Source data

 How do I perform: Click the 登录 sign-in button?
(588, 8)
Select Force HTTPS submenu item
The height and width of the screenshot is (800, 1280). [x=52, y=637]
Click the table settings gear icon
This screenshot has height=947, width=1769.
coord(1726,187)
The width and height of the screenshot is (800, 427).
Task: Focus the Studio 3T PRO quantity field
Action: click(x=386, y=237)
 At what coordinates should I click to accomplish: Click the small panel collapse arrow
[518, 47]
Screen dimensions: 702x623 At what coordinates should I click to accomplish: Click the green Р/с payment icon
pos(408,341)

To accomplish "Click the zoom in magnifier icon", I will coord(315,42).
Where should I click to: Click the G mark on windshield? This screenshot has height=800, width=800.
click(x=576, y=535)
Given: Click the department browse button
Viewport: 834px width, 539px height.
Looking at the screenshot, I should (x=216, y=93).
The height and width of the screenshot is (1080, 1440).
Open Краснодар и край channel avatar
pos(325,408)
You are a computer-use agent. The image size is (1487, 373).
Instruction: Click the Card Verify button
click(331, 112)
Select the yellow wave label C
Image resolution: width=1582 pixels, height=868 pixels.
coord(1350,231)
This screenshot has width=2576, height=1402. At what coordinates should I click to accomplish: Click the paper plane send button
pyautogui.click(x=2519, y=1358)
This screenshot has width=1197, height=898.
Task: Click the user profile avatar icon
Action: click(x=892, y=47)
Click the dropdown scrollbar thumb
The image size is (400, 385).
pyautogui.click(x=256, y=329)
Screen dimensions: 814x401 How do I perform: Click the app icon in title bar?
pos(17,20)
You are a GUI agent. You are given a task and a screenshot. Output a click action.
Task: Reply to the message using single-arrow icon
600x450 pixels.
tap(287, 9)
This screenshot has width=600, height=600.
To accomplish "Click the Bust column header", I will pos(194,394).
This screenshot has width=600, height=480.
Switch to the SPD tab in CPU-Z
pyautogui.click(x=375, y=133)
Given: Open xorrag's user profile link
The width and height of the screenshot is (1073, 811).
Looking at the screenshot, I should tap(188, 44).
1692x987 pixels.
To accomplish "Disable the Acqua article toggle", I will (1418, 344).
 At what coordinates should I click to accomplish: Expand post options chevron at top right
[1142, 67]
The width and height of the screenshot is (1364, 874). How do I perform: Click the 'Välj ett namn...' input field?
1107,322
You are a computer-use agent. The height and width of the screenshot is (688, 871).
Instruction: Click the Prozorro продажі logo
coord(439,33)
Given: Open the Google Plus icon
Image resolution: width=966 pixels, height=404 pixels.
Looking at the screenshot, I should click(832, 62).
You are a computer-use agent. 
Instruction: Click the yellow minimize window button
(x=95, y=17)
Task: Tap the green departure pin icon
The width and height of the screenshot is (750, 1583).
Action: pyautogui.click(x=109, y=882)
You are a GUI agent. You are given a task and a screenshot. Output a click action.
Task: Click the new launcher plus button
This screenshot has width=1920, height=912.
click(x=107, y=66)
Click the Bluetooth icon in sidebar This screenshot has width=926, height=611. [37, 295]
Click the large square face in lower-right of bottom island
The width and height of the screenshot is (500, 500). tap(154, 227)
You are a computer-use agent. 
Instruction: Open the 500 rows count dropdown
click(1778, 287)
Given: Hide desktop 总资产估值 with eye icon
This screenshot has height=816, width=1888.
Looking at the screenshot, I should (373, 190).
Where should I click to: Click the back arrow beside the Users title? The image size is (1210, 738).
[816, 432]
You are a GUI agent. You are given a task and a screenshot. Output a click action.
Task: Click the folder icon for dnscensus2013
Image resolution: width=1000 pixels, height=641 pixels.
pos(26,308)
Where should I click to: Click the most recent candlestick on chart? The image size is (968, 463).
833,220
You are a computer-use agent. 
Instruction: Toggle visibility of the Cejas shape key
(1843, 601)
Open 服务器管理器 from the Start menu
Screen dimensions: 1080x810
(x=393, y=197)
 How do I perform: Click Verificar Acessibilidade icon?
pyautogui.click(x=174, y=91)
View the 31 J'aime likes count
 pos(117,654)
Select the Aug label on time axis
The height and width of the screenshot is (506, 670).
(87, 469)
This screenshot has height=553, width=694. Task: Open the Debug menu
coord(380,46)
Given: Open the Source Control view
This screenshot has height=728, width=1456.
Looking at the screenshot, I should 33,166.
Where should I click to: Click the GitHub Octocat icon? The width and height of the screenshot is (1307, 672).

- Problem statement -
Nothing should appear in the answer except the lines from the one with "This screenshot has height=728, width=1456." through the final line of the records, written exactly.

- Answer to this task -
This screenshot has height=728, width=1456.
Looking at the screenshot, I should 33,166.
Where should I click to: Click the GitHub Octocat icon? The width and height of the screenshot is (1307, 672).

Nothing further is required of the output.